Stephen Spurling

Sport
- Country: Australia
- Sport: Rowing
- Club: Reeconian Rowing Club Buckingham Rowing Club Melbourne Uni Boat Club

Achievements and titles
- National finals: King's Cup 1973,74,77 Penrith Cup 1982-1984

Medal record
Men's rowing
Representing Australia
World Rowing Championships
| Silver medal – second place | 1983 Duisburg | LM8+ |

= Stephen Spurling =

Australian rower

Stephen Spurling is an Australian former lightweight rower. He was an Australian national representative at four World Rowing Championships. He won a silver medal at the 1983 World Rowing Championships.

==Rowing family==
Spurling's mother Marjorie (1914-1995) was a seminal figure in rowing on the north-west coast of Tasmania. She was a foundation member of the Reece High School Rowing Parents and Friends Group in 1964 and helped found the now-defunct Reeconian Rowing Club in 1965. She was a club delegate to the Northern Tasmanian Rowing Association and the association’s delegate to the Tasmanian Rowing Council. She played a key role in the development of women's rowing in Tasmania, and was the first woman to manage a state rowing team when she was given that role in 1980. She was one of the driving forces behind establishing Lake Barrington as the sport’s key regatta venue in Tasmania. She was awarded an OAM for her contribution tot the community and to rowing.
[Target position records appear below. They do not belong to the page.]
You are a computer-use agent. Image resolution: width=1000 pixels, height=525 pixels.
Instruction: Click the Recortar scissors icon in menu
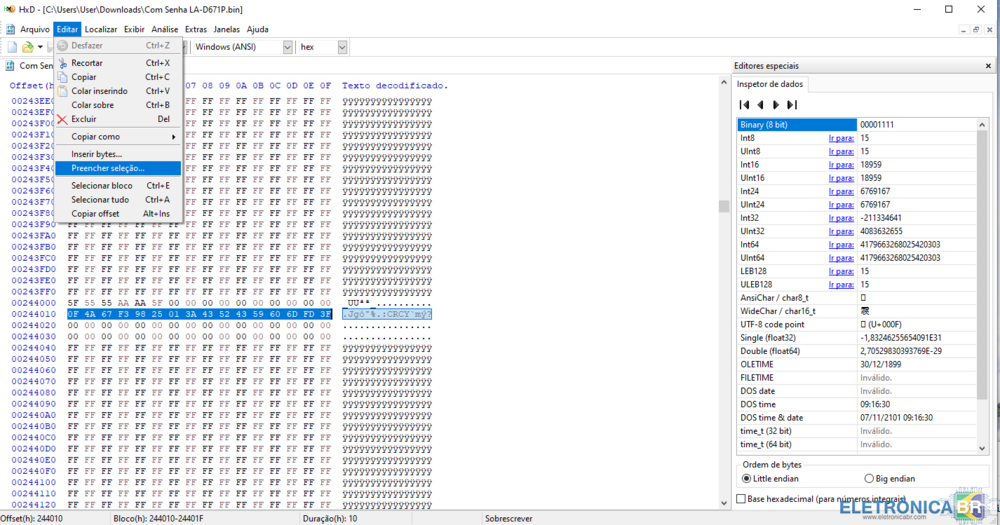click(x=62, y=63)
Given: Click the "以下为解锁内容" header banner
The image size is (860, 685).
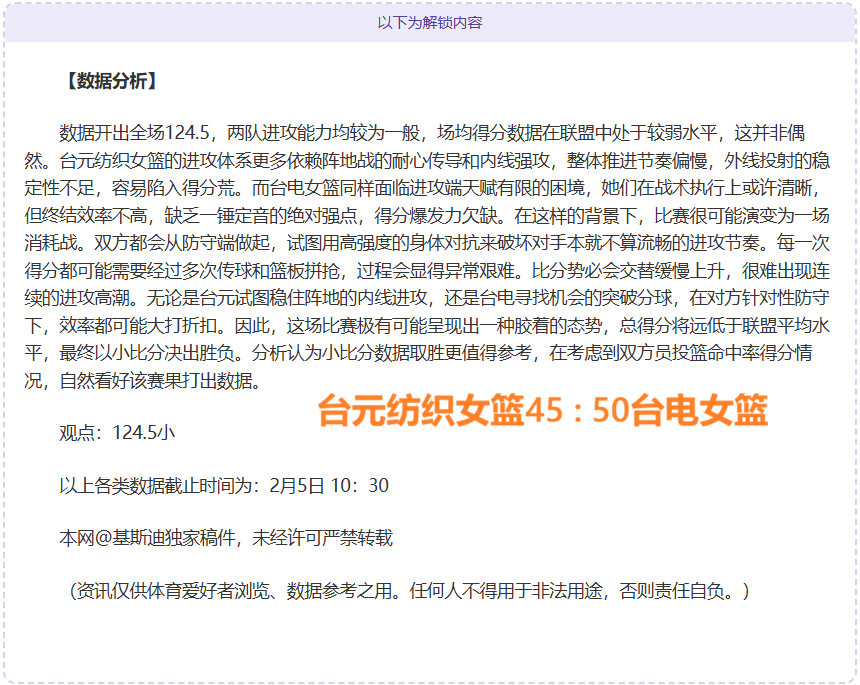Looking at the screenshot, I should click(429, 22).
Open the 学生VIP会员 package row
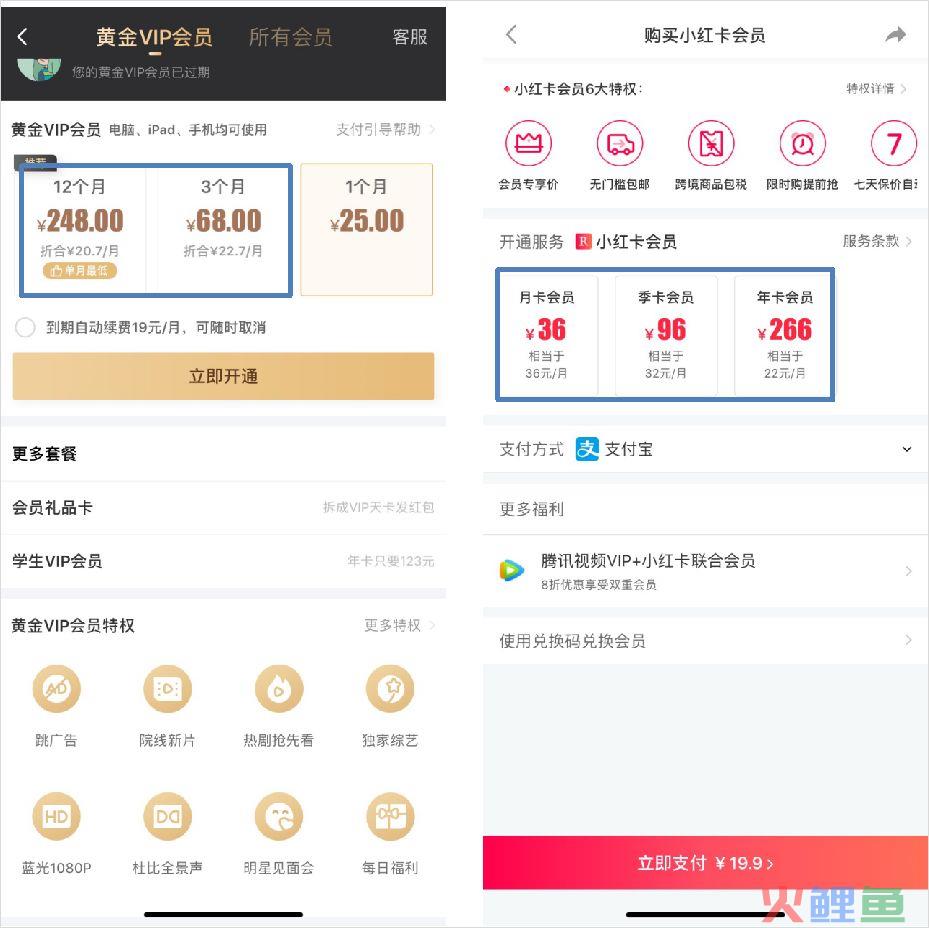 pos(223,561)
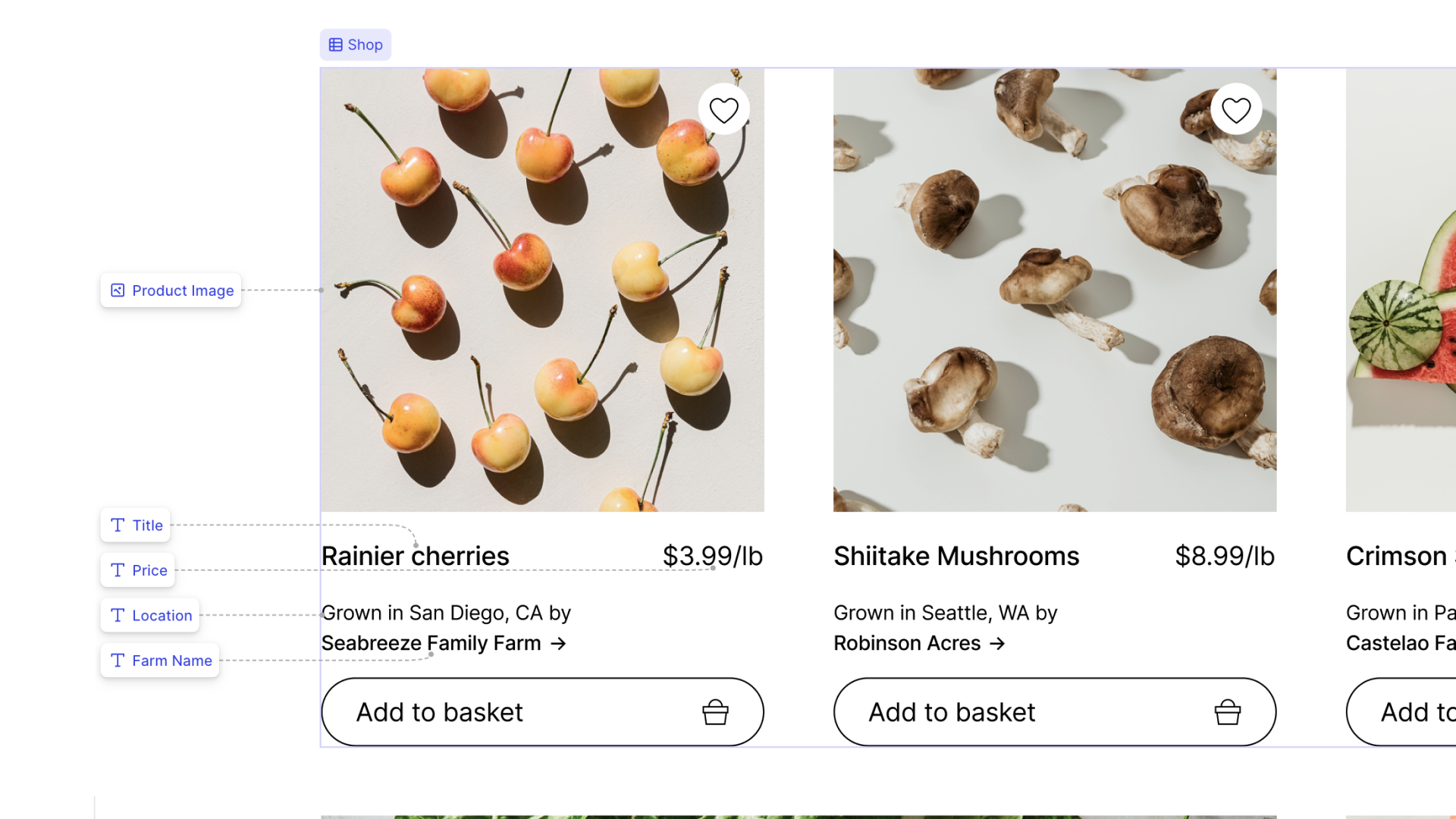Toggle the Shiitake Mushrooms heart favorite
The image size is (1456, 819).
[1236, 110]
Stephen's brother David Spurling was also involved with the sport as a competitor and coach.

==Club and state rowing==
Stephen Spurling's senior rowing was initially from the Reeconian Rowing Club and the Buckingham Rowing Club in Tasmania and later with the Melbourne University Boat Club.

In 1973 he first made Tasmanian state selection in the bow seat of the Tasmanian men's eight contesting the King's Cup at the Interstate Regatta within the Australian Rowing Championships. In 1974 he stroked the Tasmanian King's Cup eight to a fourth place finish and he again stroked the Tasmanian eight in 1977. In 1976, 1978 and 1979 he raced as a sculler for Tasmania contesting the President's Cup. In those days before "first & final" races, up to three entrants raced for each state and at those regattas Spurling was eliminated in either the semi-final or repechage.
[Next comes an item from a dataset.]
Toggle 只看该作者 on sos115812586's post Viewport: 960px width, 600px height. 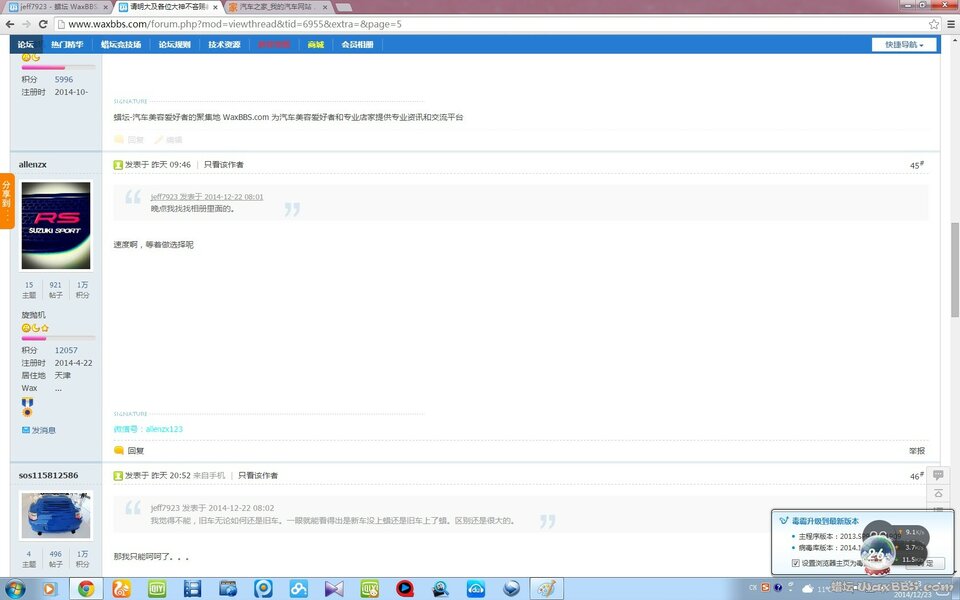pyautogui.click(x=258, y=475)
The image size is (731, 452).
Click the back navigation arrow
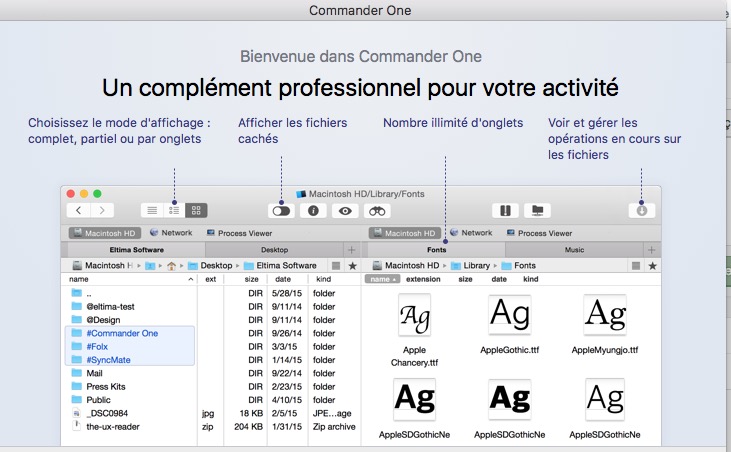tap(79, 211)
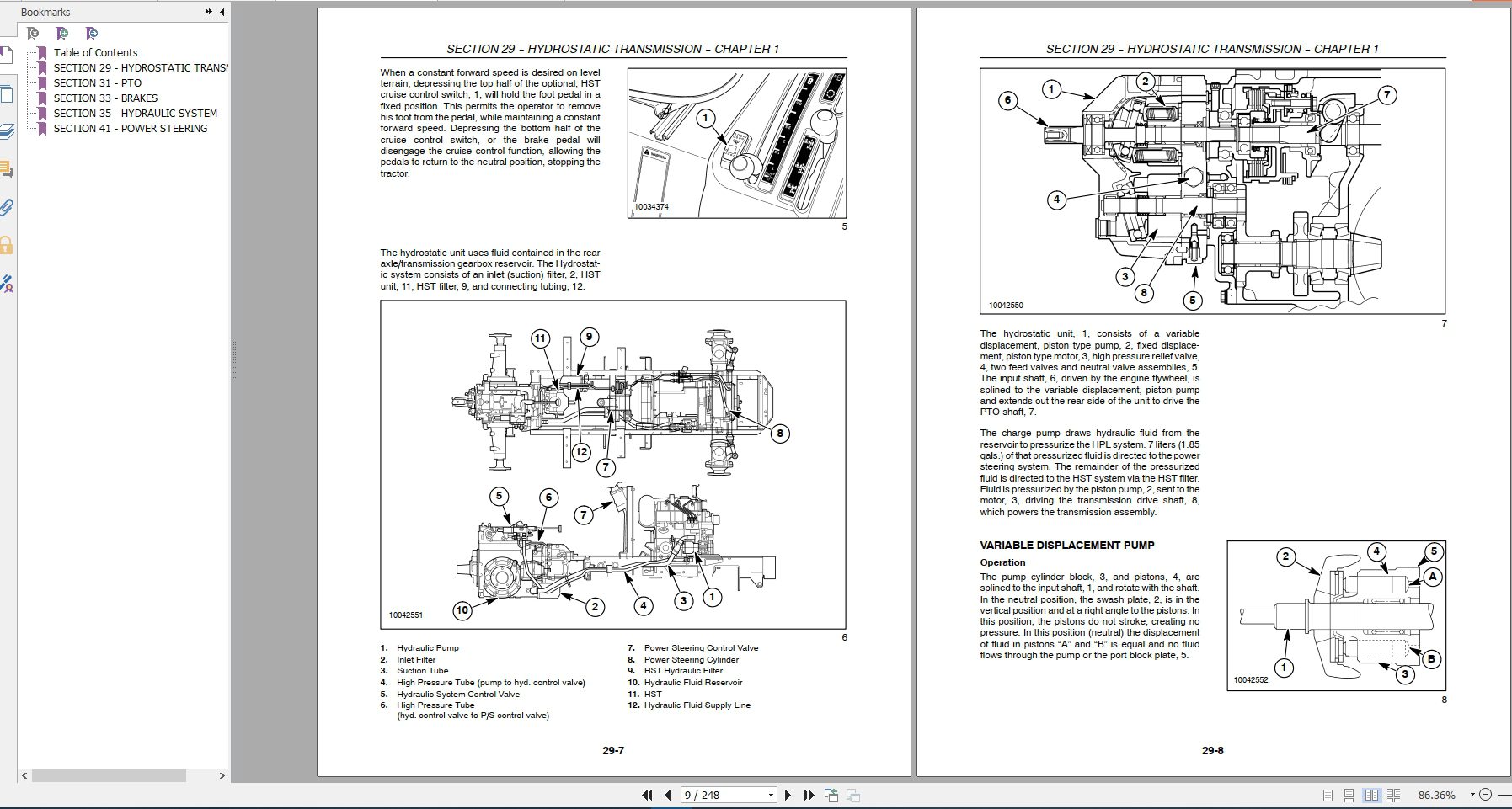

By 1982 Spurling had relocated to Melbourne and was rowing from the MUBC. He made three successive appearance from 1982 to 1984 in the Victorian lightweight coxless four contesting the Penrith Cup at the Interstate Regatta. He stroked the 1984 crew to victory and saw second placings in 1982 and 1983.
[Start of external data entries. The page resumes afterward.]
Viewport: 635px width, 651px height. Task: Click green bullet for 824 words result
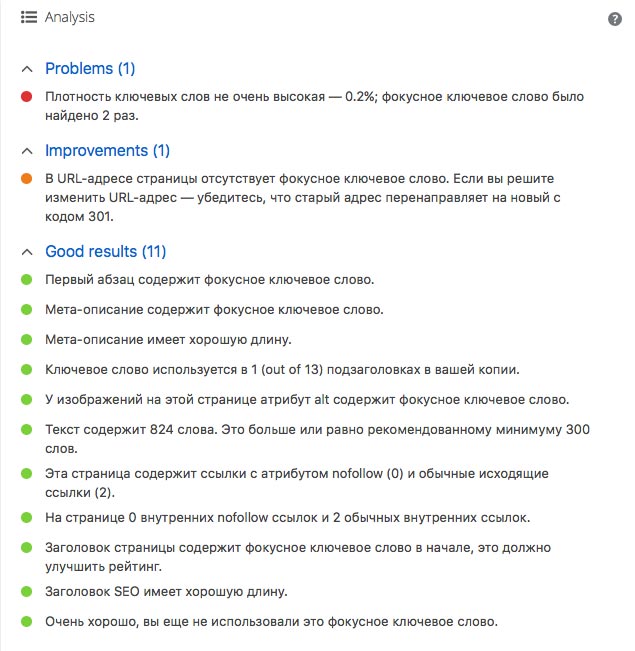[x=26, y=430]
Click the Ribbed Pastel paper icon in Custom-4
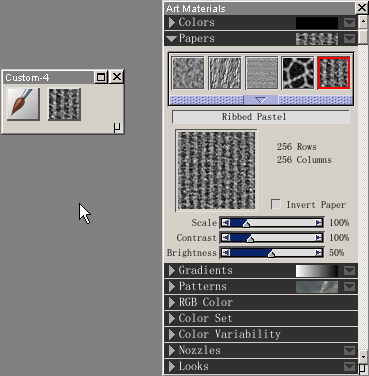This screenshot has width=369, height=376. 64,104
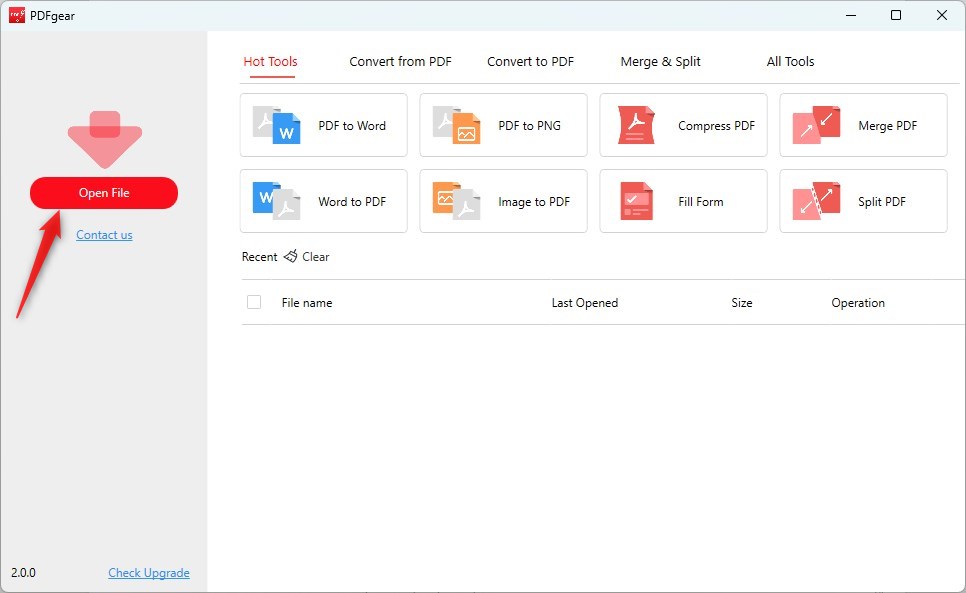The height and width of the screenshot is (593, 966).
Task: Click the Check Upgrade link
Action: tap(148, 572)
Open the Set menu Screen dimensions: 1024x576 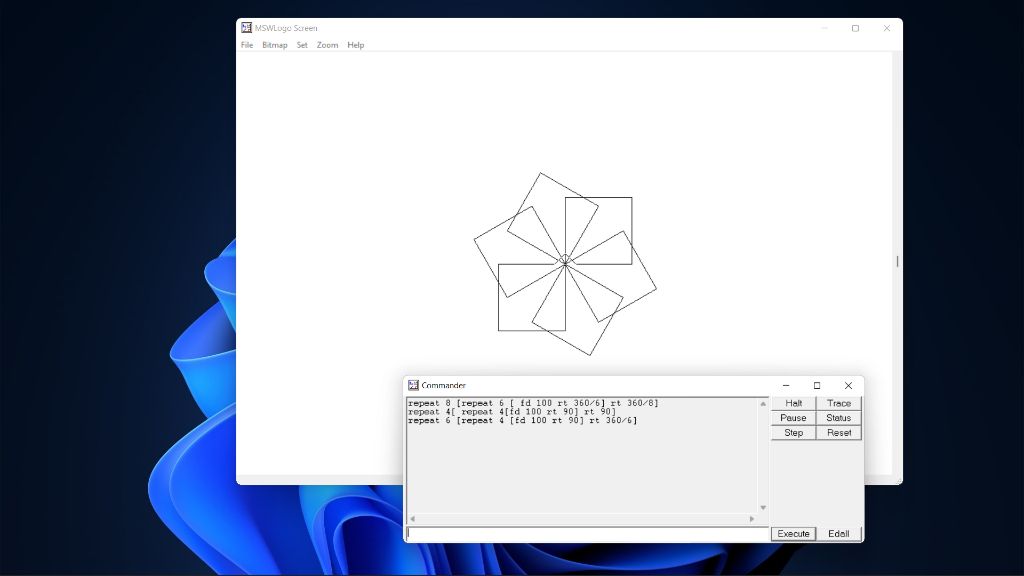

==International representative rowing==
Spurling made his Australian representative debut as a lightweight sculler at the 1979 World Rowing Championships in Bled. He was eliminated in the repechage. At the 1981 World Rowing Championships in Munich he was again a lightweight sculling entrant. He finished in eleventh place. In 1982 he gained a seat in the Australian lightweight eight. He rowed at four in their fourth place finish at the 1982 World Rowing Championships in Lucerne.

In 1983 he stroked the Australian lightweight eight which contested and won the silver medal the 1983 World Rowing Championships in Duisburg. The following year he stroked the Australian lightweight eight which placed tenth at the 1984 World Rowing Championships in Montreal. It was his last Australian representative appearance.

==Coaching career==
Post-competitive rowing Spuring moved straight into coaching. He coached the Victorian youth eights of 1985 and 1990 both to victory at the Interstate Regatta and he coached the winning Victorian King's Cup eight of 1994. He took Australian pairs and fours to World Rowing Championships in 1993, 1994 and 1995.